Claire Christensen, Senior Education Researcher at SRI International, shares more on her most recent NSF-funded project, EAGER: Technology to Review Online Videos for Education (TROVE) (#2139219).
Exposure to online videos through various digital media platforms has become increasingly prevalent among young children. In particular, YouTube has become one of the most popular video streaming platforms regularly consumed. Because there are so many online videos and they are released at such an astonishing rate, it is challenging to understand the specific content that children are exposed to. Together, Dr. Claire Christensen, an education researcher, and Co-PI Dr. Anirban Roy, a machine-learning (ML) researcher, have formed an interdisciplinary team to create a machine learning-based tool that can identify early mathematics content in YouTube videos.
What inspired your project?
With the portability of digital devices, it has become nearly impossible for adults, caregivers, or educators to monitor every video a child engages with on YouTube. This has made it challenging for adults to distinguish between educational and non-educational content consumption on the platform.
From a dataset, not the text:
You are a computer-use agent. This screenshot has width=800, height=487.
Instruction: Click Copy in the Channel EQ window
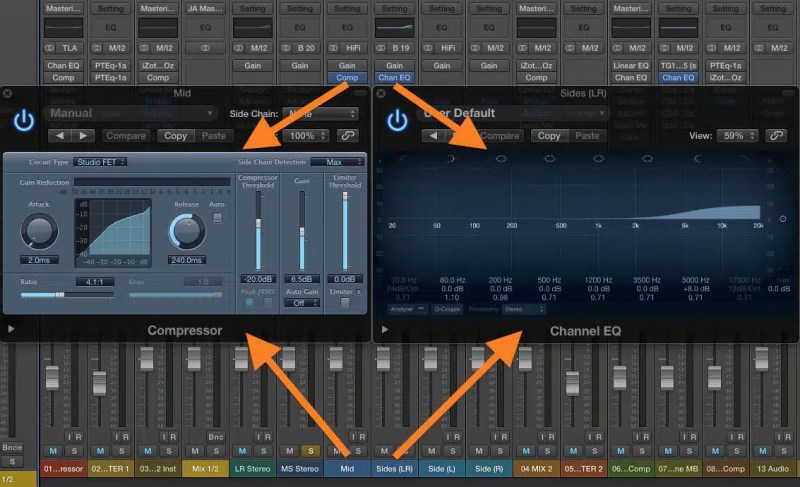point(549,136)
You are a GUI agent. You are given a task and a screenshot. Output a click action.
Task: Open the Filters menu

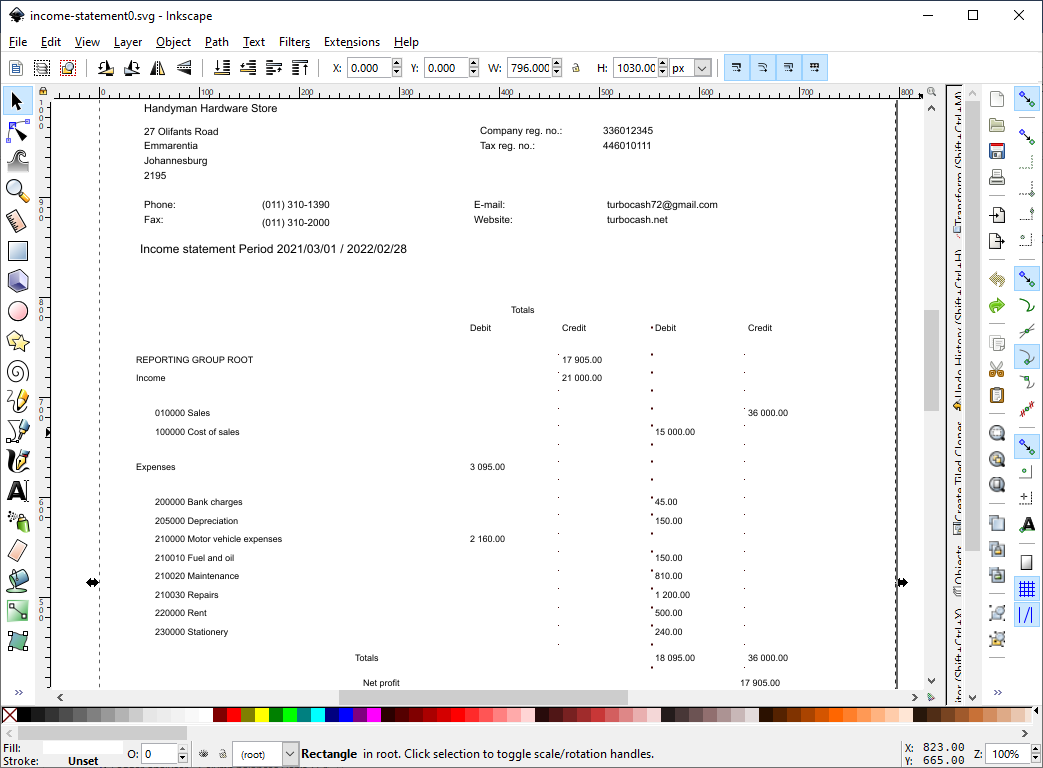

On average, approximately 500 hours of video content are released every minute on YouTube, and there are no existing automated approaches to classifying this content. Existing approaches rely on human reviews to identify video content, but it is difficult to keep up with coding a rapidly growing collection of YouTube content and apply those reviews to more broadly understand children’s media consumption. To support children’s healthy media use we need an efficient, accurate way to understand what they watch on YouTube. So we are working to develop TROVE, Technology to Review Online Videos for Education. It is a tool that will use ML algorithms to identify and better understand the mathematics content in online videos. In the future, researchers could use this tool to understand how exposure to different types of media content affects their development. And developers could use this tool to create or direct children to high-quality educational content online.
What are you most excited about or looking forward to accomplishing in the first year of your project and beyond?
Our prior internally funded research and development allowed us to work with parents and educators to pave the direction of the project. Now, in the first year of our NSF EAGER funding, the priority is to accurately train a ML algorithm to understand kindergarten- and preschool-level mathematics content in YouTube videos. Human annotators will use a rubric we developed to identify Common Core-aligned early mathematics content in YouTube videos. Then we will use their annotations to train a machine learning model and judge its accuracy. We will also have the support of an external advisory board that has expertise in children’s media, learning sciences, and mathematics learning.
We envision several future applications for TROVE. For example, we have submitted a collaborative NIH/NICHD proposal around using TROVE as part to better measure children’s media exposure and measure its longitudinal correlations with their academic, social-emotional, and physical development. Another potential future application is as a tool for parents, caregivers, or educators to get a more nuanced measure of their child’s exposure than what they currently have access to (e.g., total screen time, name of videos, name of apps). Paired with research that looks at outcomes, TROVE could then be used to flag children’s media use as a predictor of positive or negative outcomes and provide guidance to adults on interventions, if needed.
What do you foresee being your biggest obstacle to meeting this goal?
There may never be enough data to train the model, so we need to explore novel approaches to machine learning with small datasets. For ML researchers, education content is novel and nuanced in ways that other content topics are not. In education, you can teach a domain in a multitude of ways whereas more other machine learning tasks, like classifying objects, are more clear-cut. Human reviewers can identify the many myriad ways a video teaches a skill, but training an ML algorithm to be this flexible is challenging and requires a lot of data. And this challenge is part of why I love working on this project at SRI, with colleagues who are world-class ML researchers. Through this NSF grant we have opportunities to apply existing technologies developed in other fields to piece together the best possible approach to this problem. I can’t wait to see what we learn!